И Левин вышел, не сказав что-то важное.
И снова навалилось на него то, от чего он вроде бы оттолкнулся.
«Так же буду сердиться на Ивана кучера, так же буду спорить, некстати высказывать свои мысли, — подумал он. — Так же будет стоять стена между мной и другими, даже между мною и женой моей». Вечность и непонимание. Непонимание и вечность. «Всё же жизнь моя теперь, независимо от всего, что может случиться, не только более не бессмысленна, как прежде, но имеет несомненный смысл добра, который я властен вложить в неё!».

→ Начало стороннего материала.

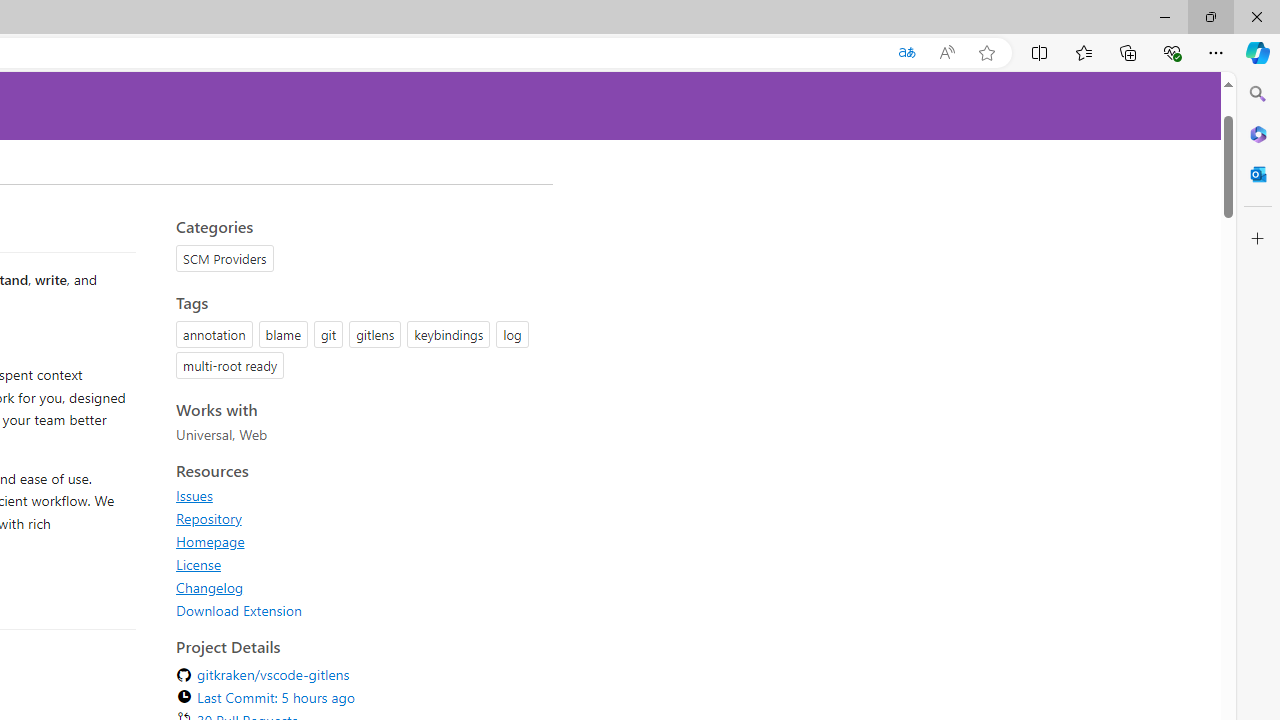
Changelog (358, 587)
Issues (358, 495)
Download Extension (239, 610)
License (198, 564)
Issues (194, 495)
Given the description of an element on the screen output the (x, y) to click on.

Сложно, не просто сказано.
Тёмная вечность, тёмное непонимание.
Я вчитывался, я упорно пытался пробиваться к сути.
Я сравнивал прочитанное с тем, как я тогда сам жил. Я вспоминал, как ведут себя наши соседи и совсем незнакомые люди. И когда, наконец, написал Ивану Антоновичу о том, что же всё-таки случилось в семье Карениных, он ответил мне без задержки, и мы с ним не просто дружили долго-долго, но сама наша переписка приобрела совсем новое измерение.